* Supplied data

#####

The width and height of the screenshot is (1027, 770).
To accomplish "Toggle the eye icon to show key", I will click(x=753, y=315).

#####

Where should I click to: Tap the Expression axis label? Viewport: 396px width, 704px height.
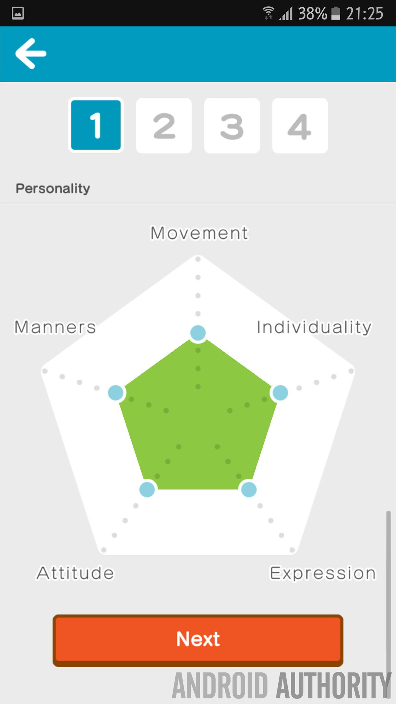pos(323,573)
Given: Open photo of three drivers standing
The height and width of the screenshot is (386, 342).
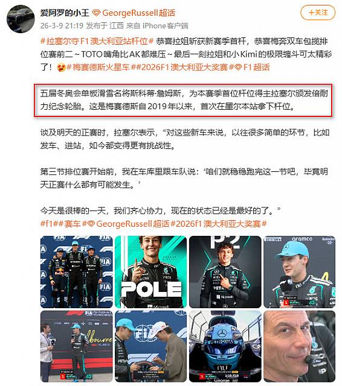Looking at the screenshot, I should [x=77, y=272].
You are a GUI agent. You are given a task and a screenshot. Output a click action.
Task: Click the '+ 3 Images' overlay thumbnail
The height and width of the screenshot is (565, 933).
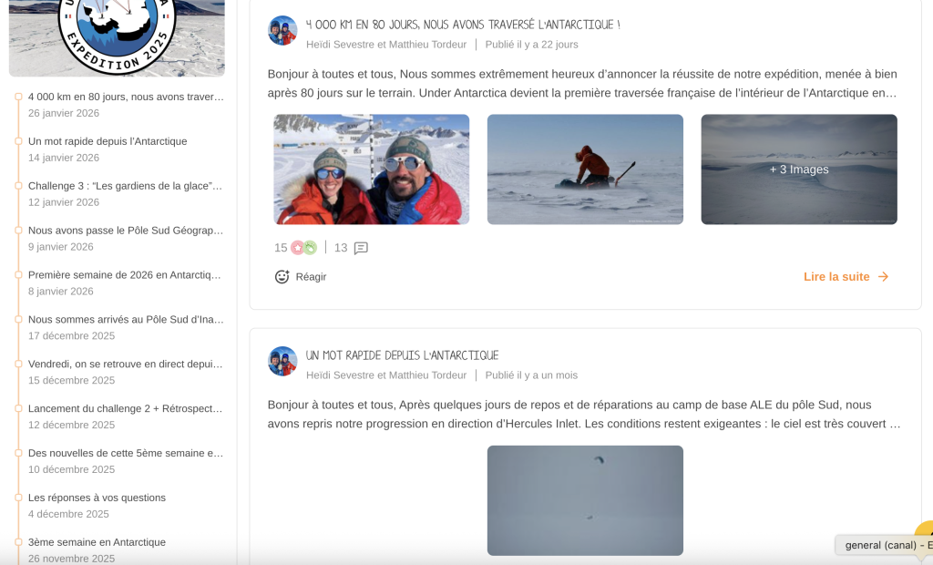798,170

#####

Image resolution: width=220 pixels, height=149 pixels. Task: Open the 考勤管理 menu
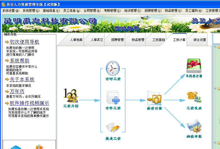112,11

#####

* Task to complete
In the records above, everything from the line with "Given: Open photo of three drivers standing" down to the line with "You are a GUI" must be duplicated exactly, both lines kept. Leave no pictures in.

* Result of the task
Given: Open photo of three drivers standing
The height and width of the screenshot is (386, 342).
Looking at the screenshot, I should [x=77, y=272].
You are a GUI agent. You are given a task and a screenshot. Output a click action.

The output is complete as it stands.